## YOUR TASK
The line holding "Frameset and Handlebar" and every line after it through the end of the entries below: retype these exactly and nothing more.

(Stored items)
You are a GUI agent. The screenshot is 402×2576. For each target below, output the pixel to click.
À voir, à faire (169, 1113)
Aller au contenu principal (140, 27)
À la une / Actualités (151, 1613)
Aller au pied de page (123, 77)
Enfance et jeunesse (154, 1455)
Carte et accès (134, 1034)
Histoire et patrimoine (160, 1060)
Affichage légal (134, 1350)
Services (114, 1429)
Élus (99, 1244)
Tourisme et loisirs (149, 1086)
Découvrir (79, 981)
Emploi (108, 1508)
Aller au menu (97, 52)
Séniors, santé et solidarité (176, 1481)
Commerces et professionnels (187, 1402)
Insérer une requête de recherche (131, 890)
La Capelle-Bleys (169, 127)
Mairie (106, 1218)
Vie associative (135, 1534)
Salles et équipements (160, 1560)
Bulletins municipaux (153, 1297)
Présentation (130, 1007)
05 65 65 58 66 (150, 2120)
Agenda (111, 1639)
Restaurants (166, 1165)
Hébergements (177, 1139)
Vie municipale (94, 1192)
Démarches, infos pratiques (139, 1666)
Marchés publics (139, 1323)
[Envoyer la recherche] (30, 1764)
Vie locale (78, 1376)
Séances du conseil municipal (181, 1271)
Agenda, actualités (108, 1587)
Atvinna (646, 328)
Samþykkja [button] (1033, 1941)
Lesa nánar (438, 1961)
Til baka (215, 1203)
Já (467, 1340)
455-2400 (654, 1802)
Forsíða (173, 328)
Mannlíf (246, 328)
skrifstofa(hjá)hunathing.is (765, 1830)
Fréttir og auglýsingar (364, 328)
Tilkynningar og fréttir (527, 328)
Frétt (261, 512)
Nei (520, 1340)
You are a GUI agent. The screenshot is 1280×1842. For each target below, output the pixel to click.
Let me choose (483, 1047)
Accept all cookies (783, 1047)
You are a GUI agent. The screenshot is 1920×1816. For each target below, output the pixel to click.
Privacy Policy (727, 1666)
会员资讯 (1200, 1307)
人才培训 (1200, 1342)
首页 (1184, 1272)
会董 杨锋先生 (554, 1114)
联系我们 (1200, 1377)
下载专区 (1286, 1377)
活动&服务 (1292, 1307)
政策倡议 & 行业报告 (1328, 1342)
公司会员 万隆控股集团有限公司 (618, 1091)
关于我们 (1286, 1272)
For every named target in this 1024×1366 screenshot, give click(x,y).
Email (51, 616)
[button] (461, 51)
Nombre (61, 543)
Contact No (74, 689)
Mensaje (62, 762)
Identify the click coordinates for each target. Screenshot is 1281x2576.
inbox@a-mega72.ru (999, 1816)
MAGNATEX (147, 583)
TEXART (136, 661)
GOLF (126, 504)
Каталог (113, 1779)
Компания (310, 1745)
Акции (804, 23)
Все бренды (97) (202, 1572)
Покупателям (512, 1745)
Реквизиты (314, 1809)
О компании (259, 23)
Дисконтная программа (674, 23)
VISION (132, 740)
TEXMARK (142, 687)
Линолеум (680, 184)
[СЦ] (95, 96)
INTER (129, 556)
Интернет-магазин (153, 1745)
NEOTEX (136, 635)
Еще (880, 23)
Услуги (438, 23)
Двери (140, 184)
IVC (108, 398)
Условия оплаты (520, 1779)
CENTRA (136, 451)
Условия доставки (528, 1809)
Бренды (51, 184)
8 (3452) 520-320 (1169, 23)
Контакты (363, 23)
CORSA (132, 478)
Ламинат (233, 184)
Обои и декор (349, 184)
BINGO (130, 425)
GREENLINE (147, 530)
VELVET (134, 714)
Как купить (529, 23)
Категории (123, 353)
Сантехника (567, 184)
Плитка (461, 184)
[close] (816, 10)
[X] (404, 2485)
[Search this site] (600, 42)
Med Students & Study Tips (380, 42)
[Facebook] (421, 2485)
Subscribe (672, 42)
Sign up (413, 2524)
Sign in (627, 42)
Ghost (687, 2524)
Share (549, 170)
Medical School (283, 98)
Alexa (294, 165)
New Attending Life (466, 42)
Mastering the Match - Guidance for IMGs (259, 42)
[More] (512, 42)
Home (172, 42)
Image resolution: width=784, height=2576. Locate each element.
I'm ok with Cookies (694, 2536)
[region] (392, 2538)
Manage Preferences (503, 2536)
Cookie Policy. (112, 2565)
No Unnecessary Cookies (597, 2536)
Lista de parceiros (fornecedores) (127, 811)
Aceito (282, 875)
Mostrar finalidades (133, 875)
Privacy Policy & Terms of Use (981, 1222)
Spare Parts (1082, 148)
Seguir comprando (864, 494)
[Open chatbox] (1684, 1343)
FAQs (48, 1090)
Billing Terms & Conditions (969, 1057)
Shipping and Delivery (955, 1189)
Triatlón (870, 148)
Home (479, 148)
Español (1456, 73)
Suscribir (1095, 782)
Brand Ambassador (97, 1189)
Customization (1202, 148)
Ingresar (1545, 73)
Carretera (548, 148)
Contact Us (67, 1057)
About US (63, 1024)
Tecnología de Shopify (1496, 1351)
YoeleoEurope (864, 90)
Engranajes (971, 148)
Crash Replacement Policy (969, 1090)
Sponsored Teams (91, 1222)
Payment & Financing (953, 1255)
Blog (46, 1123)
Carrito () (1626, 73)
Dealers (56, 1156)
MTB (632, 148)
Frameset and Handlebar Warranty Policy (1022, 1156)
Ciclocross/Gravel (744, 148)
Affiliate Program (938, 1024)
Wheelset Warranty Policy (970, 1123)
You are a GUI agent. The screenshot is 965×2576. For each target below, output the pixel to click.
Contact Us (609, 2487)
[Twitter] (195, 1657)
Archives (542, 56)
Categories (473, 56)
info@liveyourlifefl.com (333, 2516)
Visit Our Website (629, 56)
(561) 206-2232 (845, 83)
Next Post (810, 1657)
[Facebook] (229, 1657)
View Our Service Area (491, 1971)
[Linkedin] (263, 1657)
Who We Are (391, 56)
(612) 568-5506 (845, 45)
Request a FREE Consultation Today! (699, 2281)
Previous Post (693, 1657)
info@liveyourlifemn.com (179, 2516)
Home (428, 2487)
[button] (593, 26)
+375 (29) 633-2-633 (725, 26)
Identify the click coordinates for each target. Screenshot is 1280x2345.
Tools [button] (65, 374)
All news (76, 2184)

## SOLUTION FOR THIS TASK
Frameset and Handlebar Warranty Policy (1022, 1156)
Ciclocross/Gravel (744, 148)
Affiliate Program (938, 1024)
Wheelset Warranty Policy (970, 1123)
You are a GUI agent. The screenshot is 965×2576. For each target below, output the pixel to click.
Contact Us (609, 2487)
[Twitter] (195, 1657)
Archives (542, 56)
Categories (473, 56)
info@liveyourlifefl.com (333, 2516)
Visit Our Website (629, 56)
(561) 206-2232 (845, 83)
Next Post (810, 1657)
[Facebook] (229, 1657)
View Our Service Area (491, 1971)
[Linkedin] (263, 1657)
Who We Are (391, 56)
(612) 568-5506 (845, 45)
Request a FREE Consultation Today! (699, 2281)
Previous Post (693, 1657)
info@liveyourlifemn.com (179, 2516)
Home (428, 2487)
[button] (593, 26)
+375 (29) 633-2-633 (725, 26)
Identify the click coordinates for each target. Screenshot is 1280x2345.
Tools [button] (65, 374)
All news (76, 2184)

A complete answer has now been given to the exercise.